Binding, Ceri, and Douglas Tudhope. 2015. “Improving Interoperability Using Vocabulary Linked Data.” International Journal on Digital Libraries 17 (1): 5–21. doi:10.1007/s00799-015-0166-y.

ISO, ed. 2013. Information and Documentation: Thesauri and Interoperability with Other Vocabularies. Part 2: Interoperability with Other Vocabularies.

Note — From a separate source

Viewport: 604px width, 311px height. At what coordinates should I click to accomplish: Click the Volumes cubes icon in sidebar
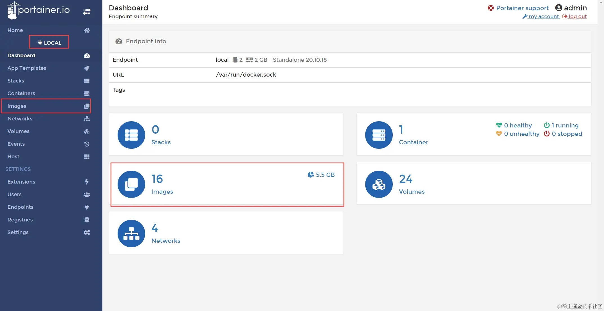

ISO 25964-2.

Mayr, Philipp, and Vivien Petras. 2008. “Building a Terminology Network for Search: The KoMoHe Project.” ArXiv:0808.0518 [Cs], August. http://arxiv.org/abs/0808.0518.

Nakamoto, Satoshi. 2008. “Bitcoin: A Peer-to-Peer Electronic Cash System.” https://bitcoin.org/bitcoin.pdf.

Shaw, Ryan. 2015. “Big Data and Reality.” Big Data & Society 2 (2). doi:10.1177/2053951715608877.

Soergel, Dagobert. 2011. “Conceptual Foundations for Semantic Mapping and Semantic Search.” In Concepts in Context: Proceedings of the Cologne Conference on Interoperability and Semantics in Knowledge Organization, July 19th-20th, 2010, edited by Felix Boteram, Winfried Gödert, and Jessica Hubrich, 13–35. Würzburg: Ergon.


  1. For instance at the 1910 conference of the International Federation for Information and Documentation (FID).

  2. In notions of big data as explained by Shaw (2015).